++++ TEXT EXCERPT

Skip to content

Conversation

@butschster
Copy link
Collaborator

@butschster butschster commented Mar 11, 2025

This PR adds a powerful content sanitization system and a PHP-to-documentation transformer to the context generator.

1. Content Sanitization System

Introduces a comprehensive system for sanitizing and transforming content:

CommentInsertionRule: Adds structured comments to code blocks

{
  "documents": [{
    "description": "Sanitized API Code",
    "outputPath": "docs/sanitized-api.md",
    "sources": [{
      "type": "file",
      "sourcePaths": ["src/Api"],
      "modifiers": [{
        "name": "sanitizer",
        "options": {
          "rules": [{
            "type": "comment",
            "fileHeaderComment": "WARNING: This file contains sensitive operations",
            "methodComment": "Security critical method",
            "frequency": 0
          }]
        }
      }]
    }]
  }]
}

KeywordRemovalRule: Removes sensitive content based on keywords

{
  "documents": [{
    "description": "Redacted Documentation",
    "outputPath": "docs/redacted.md",
    "sources": [{
      "type": "file",
      "sourcePaths": ["config"],
      "modifiers": [{
        "name": "sanitizer",
        "options": {
          "rules": [{
            "type": "keyword",
            "keywords": ["API_KEY", "SECRET", "PASSWORD"],
            "replacement": "[REDACTED]",
            "caseSensitive": false,
            "removeLines": true
          }]
        }
      }]
    }]
  }]
}

RegexReplacementRule: Pattern-based text transformations

{
  "documents": [{
    "description": "Anonymized Content",
    "outputPath": "docs/anonymized.md",
    "sources": [{
      "type": "file",
      "sourcePaths": ["src/User"],
      "modifiers": [{
        "name": "sanitizer",
        "options": {
          "rules": [{
            "type": "regex",
            "patterns": {
              "/[\\w.+-]+@[\\w-]+\\.[\\w.-]+/": "[EMAIL]",
              "/\\d{3}-\\d{2}-\\d{4}/": "[SSN]"

++++++++

▶ _REQUIREMENT A_
Answer these about the PR description, one line each:
(i) What "methodComment" value does the CommentInsertionRule configuration give?
(ii) Which keywords does the KeywordRemovalRule configuration list?
(iii) What replacement does the RegexReplacementRule configuration set for the email pattern?
▶ _REQUIREMENT B_
Please duplicate part of the PR description, starting with "Conversation" and going on through "the context generator.".
▶ _REQUIREMENT C_
List every sanitization rule named in the PR description.

++++ RECORD EXTRACTS

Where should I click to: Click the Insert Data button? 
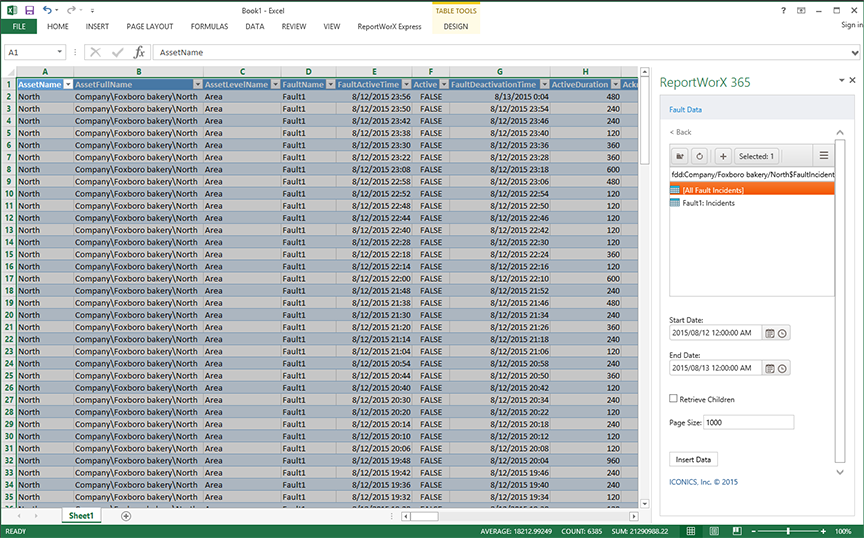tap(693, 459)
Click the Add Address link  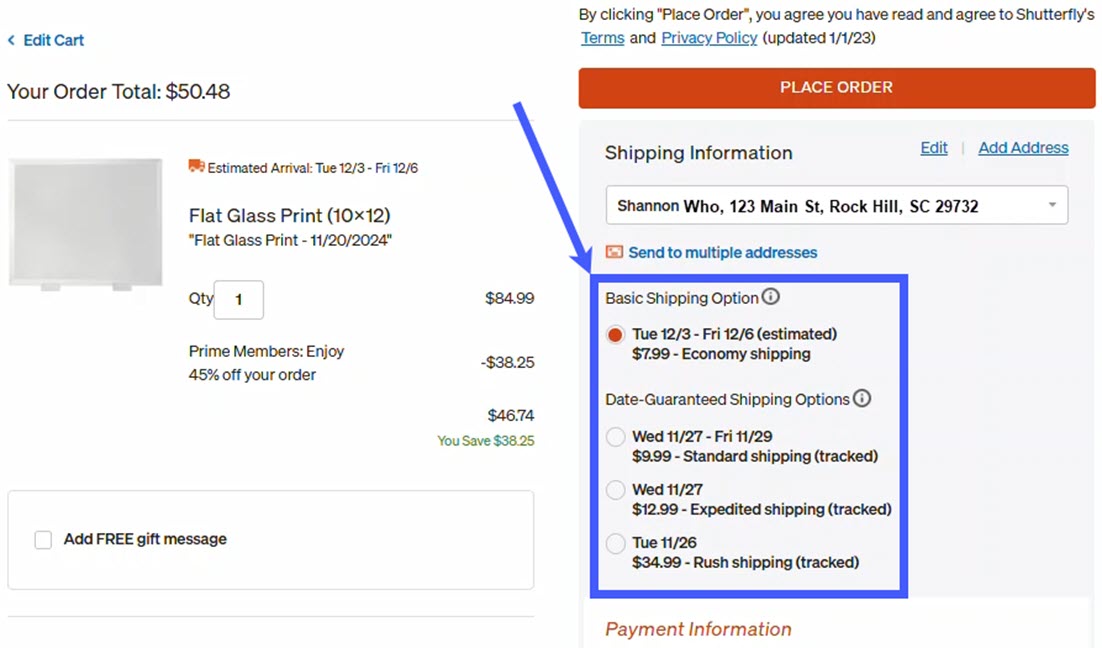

++++++++
++++ RECORD EXTRACTS

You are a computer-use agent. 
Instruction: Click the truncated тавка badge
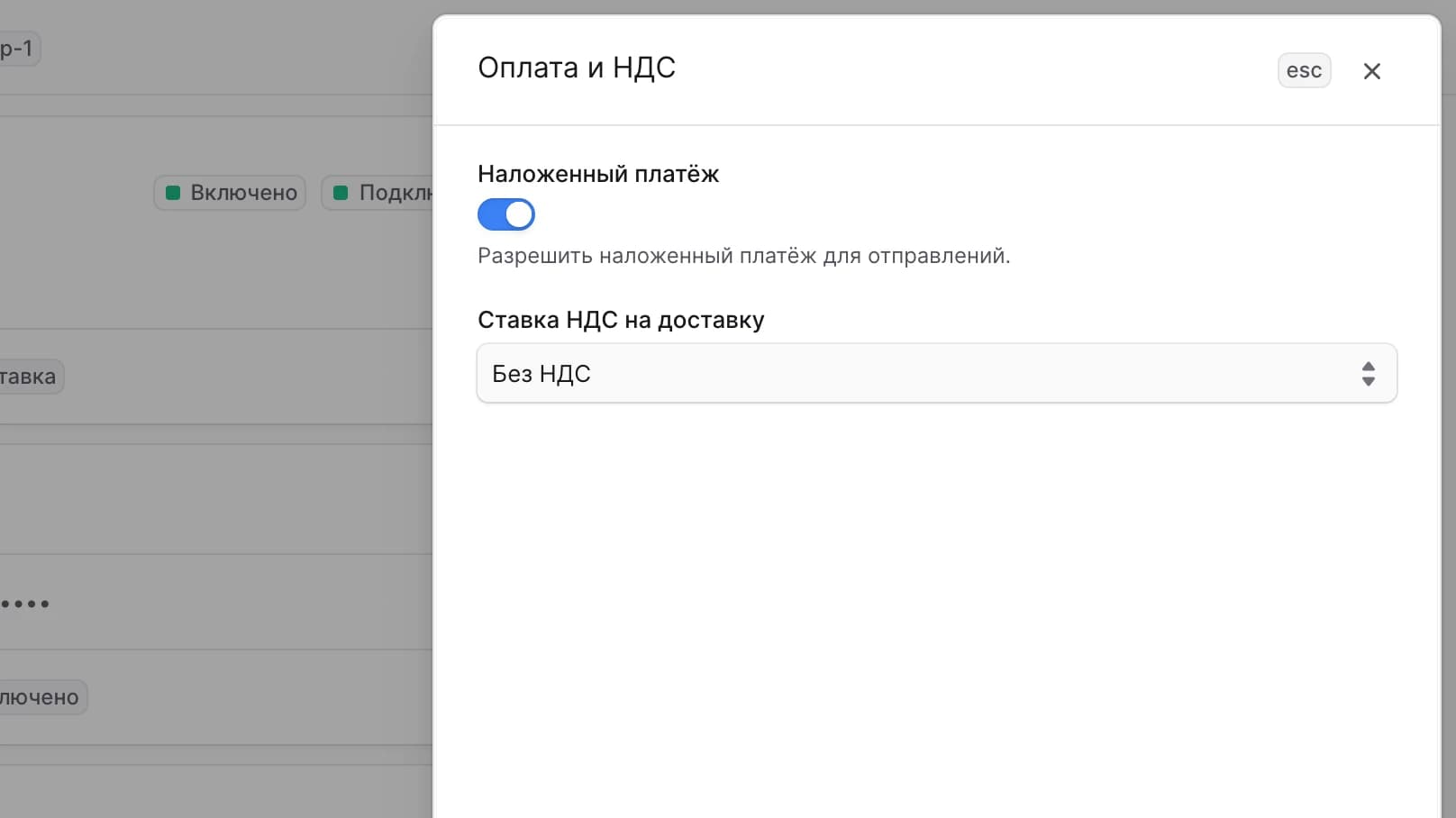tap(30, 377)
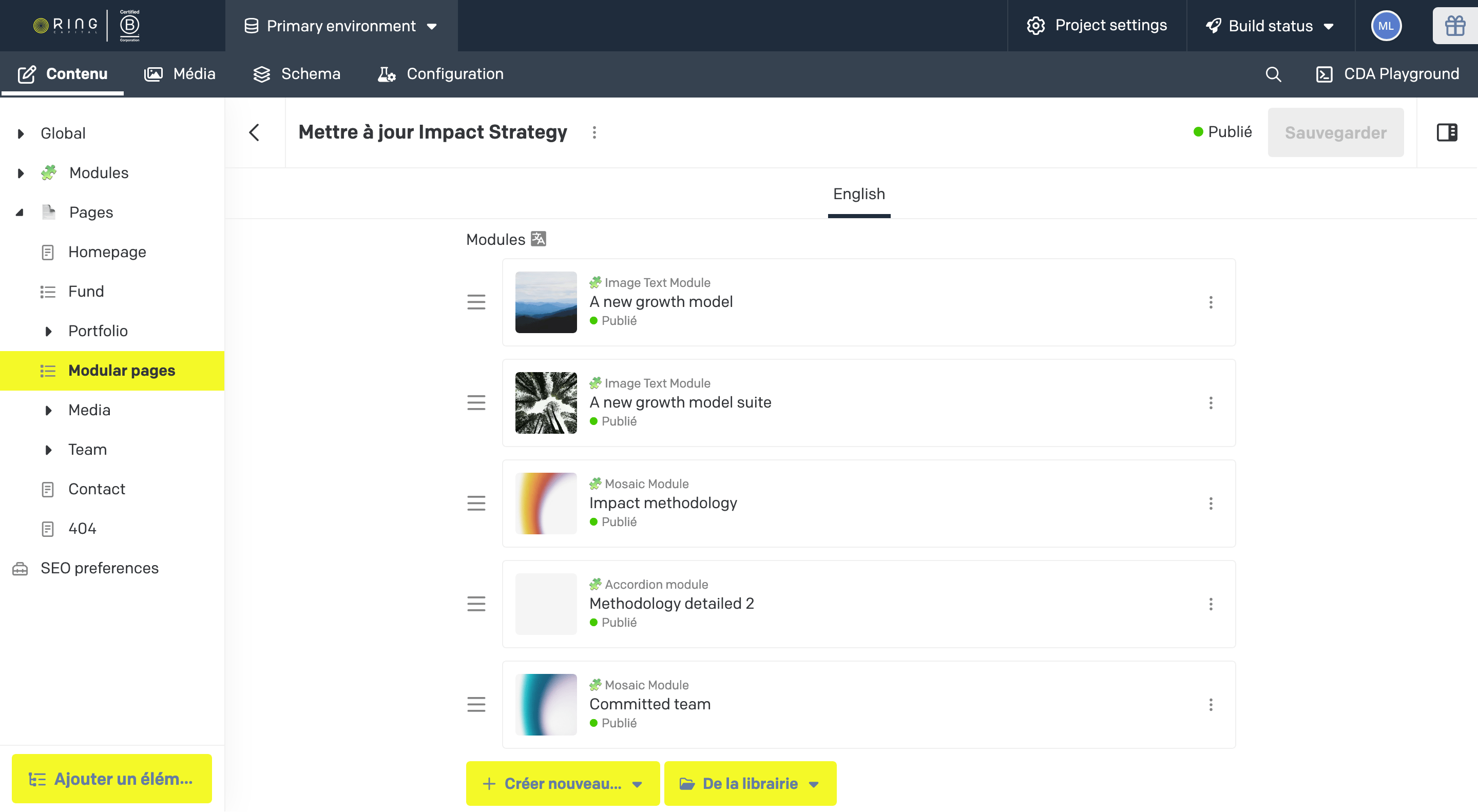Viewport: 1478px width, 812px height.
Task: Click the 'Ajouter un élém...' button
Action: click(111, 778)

++++++++

▶ _TASK OUTPUT A_
(i) "Security critical method"
(ii) API_KEY, SECRET, PASSWORD
(iii) [EMAIL]

▶ _TASK OUTPUT B_
Conversation

@butschster
Copy link
Collaborator

@butschster butschster commented Mar 11, 2025

This PR adds a powerful content sanitization system and a PHP-to-documentation transformer to the context generator.

▶ _TASK OUTPUT C_
CommentInsertionRule
KeywordRemovalRule
RegexReplacementRule